The stage show is a portrait of a group of young Cape Verdean looking for a balance into italian society
Jessica Costa Moreno is the author, together with Francesco Talarico, of the play Outsiders, awarded in Milan by the Accademia dei
Filodrammatici. I had met Jessica two years ago during my trip to Cape
Verde. We had both lost the coincidence from Lisbon, it was late at night and I was traveling with my two young sleeping children. At the time I had no idea we would have met again a few months later together with writer and mutual friend Jorge Canifa Alves, an Italian-Cape Verdean now living in Spain. The them for the play, explains Jessica, was suggested by Jorge, after the death of Abdul Guiebre, the young man killed in Milan by the owners of the Shining bar. Set in a waiting room, the play stages the encounter-confrontation of six young men and women, played by young actors, second-generation Capo Verdeans and Italians. The play is centered around the theme of the relation of attraction and repulsion towards two identity-related poles: Italy and the parents' homeland, both sought after and rejected.

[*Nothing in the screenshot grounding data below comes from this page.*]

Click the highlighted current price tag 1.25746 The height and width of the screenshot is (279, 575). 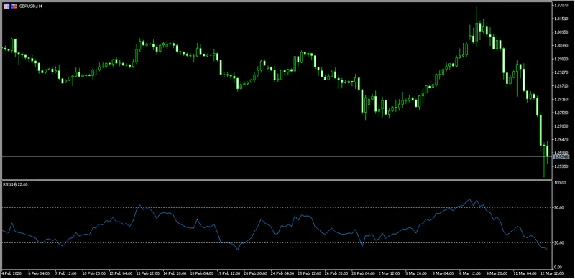[x=562, y=156]
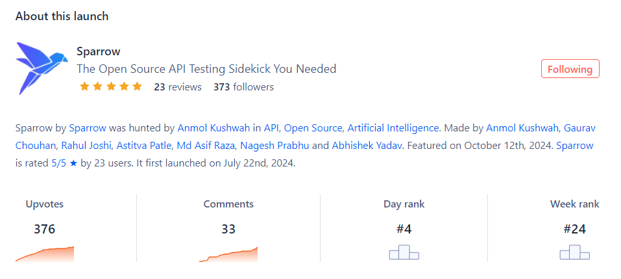
Task: Open the Artificial Intelligence topic link
Action: pyautogui.click(x=393, y=128)
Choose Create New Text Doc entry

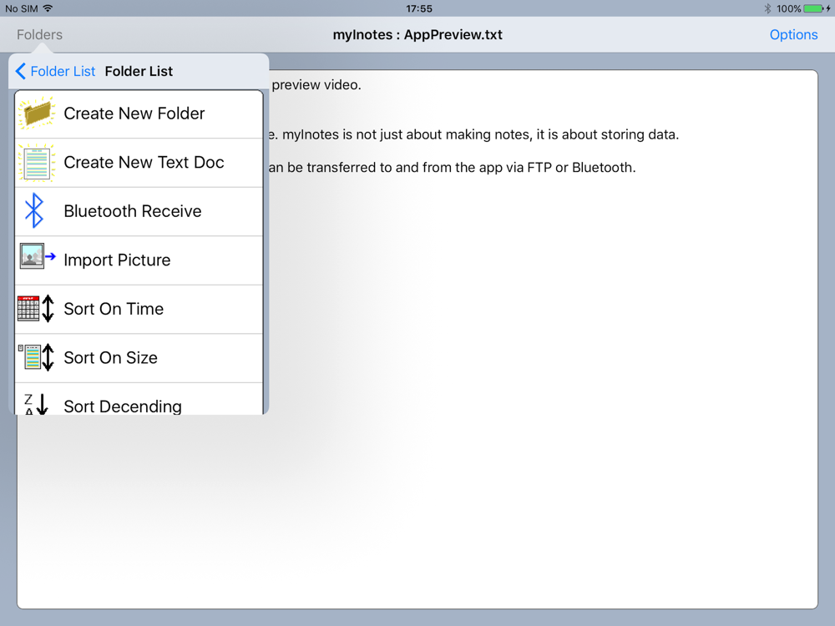144,163
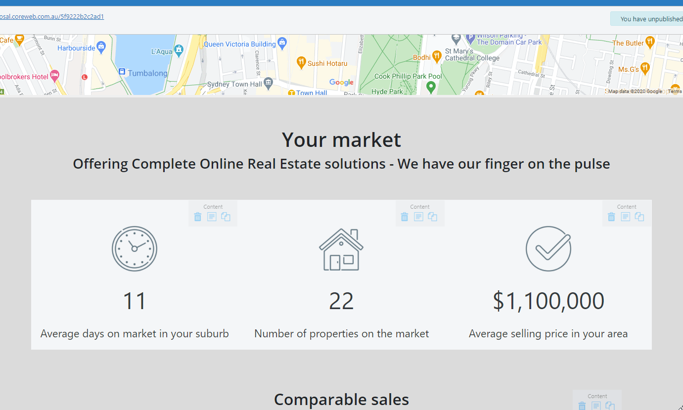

The play, when I saw it, was interposed with quite powerful interviews to the authors and actors. Jessica and Francesco try to convey a cross-section of Italian society through their characters. Outsiders is an ironic, caustic work, with pressing and enthralling dialogues, and deals with key issues, trying not to sound rhetorical.
The play, when I saw it, was interposed with quite powerful interviews to the authors and actors. Jessica and Francesco try to convey a cross-section of Italian society through their characters. Outsiders is an ironic, caustic work, with pressing and enthralling dialogues, and deals with key issues, trying not to sound rhetorical.